▶ [Description of the task]
From the entries below, return only the lines starting at the one that contains "The width and height of the screenshot is (738, 348)." and ending at the one that contains "Task: Focus the", exactly as they stand.

▶ [Records supplied]
☆ ☆ ☆

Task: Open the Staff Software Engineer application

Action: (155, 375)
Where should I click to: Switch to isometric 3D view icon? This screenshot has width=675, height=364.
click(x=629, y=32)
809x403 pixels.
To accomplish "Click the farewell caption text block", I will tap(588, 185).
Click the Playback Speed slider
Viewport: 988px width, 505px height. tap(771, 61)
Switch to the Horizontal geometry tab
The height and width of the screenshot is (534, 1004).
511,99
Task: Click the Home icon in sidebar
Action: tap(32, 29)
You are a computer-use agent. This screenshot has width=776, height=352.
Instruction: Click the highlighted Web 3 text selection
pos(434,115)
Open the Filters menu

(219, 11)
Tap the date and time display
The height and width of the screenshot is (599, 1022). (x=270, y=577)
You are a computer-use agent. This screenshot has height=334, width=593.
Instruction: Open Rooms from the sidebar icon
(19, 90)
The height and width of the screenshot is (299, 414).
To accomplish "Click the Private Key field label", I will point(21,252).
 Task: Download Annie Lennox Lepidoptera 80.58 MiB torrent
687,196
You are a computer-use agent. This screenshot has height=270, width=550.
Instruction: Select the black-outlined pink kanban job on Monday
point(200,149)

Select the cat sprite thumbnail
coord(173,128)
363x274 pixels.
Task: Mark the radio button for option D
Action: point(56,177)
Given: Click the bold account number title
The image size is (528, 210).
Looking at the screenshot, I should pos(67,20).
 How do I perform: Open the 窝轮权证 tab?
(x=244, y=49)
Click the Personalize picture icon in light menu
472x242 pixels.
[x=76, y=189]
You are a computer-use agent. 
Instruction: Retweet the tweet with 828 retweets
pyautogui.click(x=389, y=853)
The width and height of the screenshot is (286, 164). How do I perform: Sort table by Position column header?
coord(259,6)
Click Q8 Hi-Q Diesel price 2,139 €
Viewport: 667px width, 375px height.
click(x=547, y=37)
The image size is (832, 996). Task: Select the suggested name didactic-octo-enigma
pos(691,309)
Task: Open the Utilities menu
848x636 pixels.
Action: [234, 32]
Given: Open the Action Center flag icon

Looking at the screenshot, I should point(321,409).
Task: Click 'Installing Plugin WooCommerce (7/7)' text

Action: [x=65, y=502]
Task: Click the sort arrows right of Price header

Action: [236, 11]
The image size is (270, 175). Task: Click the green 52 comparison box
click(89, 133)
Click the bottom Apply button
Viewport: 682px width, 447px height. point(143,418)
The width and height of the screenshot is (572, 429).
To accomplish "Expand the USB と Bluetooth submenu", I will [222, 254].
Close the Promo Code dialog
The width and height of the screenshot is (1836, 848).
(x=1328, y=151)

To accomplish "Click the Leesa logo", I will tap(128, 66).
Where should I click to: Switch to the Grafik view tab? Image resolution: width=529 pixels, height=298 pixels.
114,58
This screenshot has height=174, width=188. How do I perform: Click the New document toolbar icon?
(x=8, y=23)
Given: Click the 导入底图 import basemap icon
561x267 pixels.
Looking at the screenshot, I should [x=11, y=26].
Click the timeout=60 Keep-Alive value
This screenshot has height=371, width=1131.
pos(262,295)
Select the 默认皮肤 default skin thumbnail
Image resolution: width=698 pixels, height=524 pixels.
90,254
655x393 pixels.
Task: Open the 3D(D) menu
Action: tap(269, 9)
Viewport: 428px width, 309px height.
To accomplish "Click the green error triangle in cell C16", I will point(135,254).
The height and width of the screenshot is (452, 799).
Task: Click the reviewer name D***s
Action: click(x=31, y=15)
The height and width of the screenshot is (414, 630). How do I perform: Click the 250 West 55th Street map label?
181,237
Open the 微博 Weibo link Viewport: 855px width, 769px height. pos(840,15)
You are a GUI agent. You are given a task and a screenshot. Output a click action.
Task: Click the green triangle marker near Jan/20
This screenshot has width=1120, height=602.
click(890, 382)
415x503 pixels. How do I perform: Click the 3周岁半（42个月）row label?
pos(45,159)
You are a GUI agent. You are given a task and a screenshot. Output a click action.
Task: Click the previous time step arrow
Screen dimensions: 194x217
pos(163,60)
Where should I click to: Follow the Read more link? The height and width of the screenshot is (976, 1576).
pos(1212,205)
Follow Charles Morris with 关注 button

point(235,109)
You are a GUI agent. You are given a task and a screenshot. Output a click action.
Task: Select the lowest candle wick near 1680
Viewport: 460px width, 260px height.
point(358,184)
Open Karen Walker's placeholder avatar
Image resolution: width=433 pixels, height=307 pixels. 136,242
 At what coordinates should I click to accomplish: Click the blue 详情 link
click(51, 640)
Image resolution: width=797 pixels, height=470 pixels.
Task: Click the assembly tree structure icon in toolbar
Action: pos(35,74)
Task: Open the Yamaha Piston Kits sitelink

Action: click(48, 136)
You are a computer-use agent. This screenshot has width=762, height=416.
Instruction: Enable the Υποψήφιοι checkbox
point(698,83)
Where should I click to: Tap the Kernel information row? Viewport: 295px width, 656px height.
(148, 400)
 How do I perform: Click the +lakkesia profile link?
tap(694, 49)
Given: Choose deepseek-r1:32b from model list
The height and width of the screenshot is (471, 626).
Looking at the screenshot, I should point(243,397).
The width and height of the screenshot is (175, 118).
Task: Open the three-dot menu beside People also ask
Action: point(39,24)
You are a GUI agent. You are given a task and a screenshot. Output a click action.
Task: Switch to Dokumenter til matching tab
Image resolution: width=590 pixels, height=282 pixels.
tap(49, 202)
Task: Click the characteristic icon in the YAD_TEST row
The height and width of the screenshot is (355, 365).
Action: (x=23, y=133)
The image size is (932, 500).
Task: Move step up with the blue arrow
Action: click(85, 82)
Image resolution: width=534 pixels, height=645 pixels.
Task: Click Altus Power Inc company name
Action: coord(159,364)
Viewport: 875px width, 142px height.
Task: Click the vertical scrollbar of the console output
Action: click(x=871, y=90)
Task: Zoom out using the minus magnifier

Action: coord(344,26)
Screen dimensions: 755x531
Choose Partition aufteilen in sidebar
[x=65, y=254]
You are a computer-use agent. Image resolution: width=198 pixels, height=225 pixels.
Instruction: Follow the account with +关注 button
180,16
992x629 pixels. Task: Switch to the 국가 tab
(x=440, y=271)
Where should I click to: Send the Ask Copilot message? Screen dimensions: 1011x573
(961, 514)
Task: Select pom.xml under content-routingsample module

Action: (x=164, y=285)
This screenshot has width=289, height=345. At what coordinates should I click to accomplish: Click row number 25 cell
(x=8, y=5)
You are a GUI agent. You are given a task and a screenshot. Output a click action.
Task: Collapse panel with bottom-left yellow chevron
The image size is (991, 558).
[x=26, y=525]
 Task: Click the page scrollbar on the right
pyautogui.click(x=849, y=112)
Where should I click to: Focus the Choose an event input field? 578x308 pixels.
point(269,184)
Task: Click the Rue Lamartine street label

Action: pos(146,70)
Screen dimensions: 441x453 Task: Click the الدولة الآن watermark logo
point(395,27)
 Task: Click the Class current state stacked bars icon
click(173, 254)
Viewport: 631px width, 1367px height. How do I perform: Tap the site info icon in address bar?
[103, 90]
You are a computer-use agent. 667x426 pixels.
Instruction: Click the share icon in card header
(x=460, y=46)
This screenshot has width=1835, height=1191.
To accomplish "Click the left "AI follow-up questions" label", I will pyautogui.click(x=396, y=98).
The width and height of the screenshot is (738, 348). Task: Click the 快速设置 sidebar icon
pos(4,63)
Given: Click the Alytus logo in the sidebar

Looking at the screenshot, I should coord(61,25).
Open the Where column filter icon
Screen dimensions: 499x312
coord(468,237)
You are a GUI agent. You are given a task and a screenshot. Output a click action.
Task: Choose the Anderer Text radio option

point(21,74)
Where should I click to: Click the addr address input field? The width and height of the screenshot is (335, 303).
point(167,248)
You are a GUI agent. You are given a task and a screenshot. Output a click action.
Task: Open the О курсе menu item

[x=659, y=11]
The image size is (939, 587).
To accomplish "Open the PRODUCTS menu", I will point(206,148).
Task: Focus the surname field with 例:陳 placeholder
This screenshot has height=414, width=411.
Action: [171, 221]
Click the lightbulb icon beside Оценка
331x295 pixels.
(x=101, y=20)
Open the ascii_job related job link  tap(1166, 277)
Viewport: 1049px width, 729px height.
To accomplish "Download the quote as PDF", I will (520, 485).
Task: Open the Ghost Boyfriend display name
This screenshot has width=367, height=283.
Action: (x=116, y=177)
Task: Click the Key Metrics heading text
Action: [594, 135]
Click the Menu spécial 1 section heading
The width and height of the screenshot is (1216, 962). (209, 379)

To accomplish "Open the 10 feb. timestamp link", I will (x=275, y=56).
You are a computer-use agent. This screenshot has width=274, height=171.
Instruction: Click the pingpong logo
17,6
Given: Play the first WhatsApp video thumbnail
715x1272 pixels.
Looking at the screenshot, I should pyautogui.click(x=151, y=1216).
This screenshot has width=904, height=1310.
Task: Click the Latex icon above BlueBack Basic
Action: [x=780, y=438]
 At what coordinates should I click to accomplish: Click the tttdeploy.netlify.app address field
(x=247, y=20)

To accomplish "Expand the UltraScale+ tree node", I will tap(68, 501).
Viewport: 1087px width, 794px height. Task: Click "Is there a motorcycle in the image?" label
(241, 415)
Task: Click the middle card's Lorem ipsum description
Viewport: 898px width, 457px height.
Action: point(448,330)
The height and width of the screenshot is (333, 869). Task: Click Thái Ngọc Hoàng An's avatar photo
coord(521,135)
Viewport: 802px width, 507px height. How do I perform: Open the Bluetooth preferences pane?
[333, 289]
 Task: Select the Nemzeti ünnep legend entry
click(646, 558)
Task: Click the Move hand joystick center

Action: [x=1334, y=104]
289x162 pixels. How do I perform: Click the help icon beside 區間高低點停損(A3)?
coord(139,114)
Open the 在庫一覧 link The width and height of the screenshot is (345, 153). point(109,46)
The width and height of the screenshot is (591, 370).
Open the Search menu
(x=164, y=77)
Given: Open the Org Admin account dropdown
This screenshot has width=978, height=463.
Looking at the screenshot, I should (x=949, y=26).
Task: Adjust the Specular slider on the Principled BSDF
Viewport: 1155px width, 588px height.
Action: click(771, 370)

☆ ☆ ☆

▶ [Answer box]
The width and height of the screenshot is (738, 348). Task: Click the 快速设置 sidebar icon
pos(4,63)
Given: Click the Alytus logo in the sidebar

Looking at the screenshot, I should coord(61,25).
Open the Where column filter icon
Screen dimensions: 499x312
coord(468,237)
You are a GUI agent. You are given a task and a screenshot. Output a click action.
Task: Choose the Anderer Text radio option

point(21,74)
Where should I click to: Click the addr address input field? The width and height of the screenshot is (335, 303).
point(167,248)
You are a GUI agent. You are given a task and a screenshot. Output a click action.
Task: Open the О курсе menu item

[x=659, y=11]
The image size is (939, 587).
To accomplish "Open the PRODUCTS menu", I will point(206,148).
Task: Focus the surname field with 例:陳 placeholder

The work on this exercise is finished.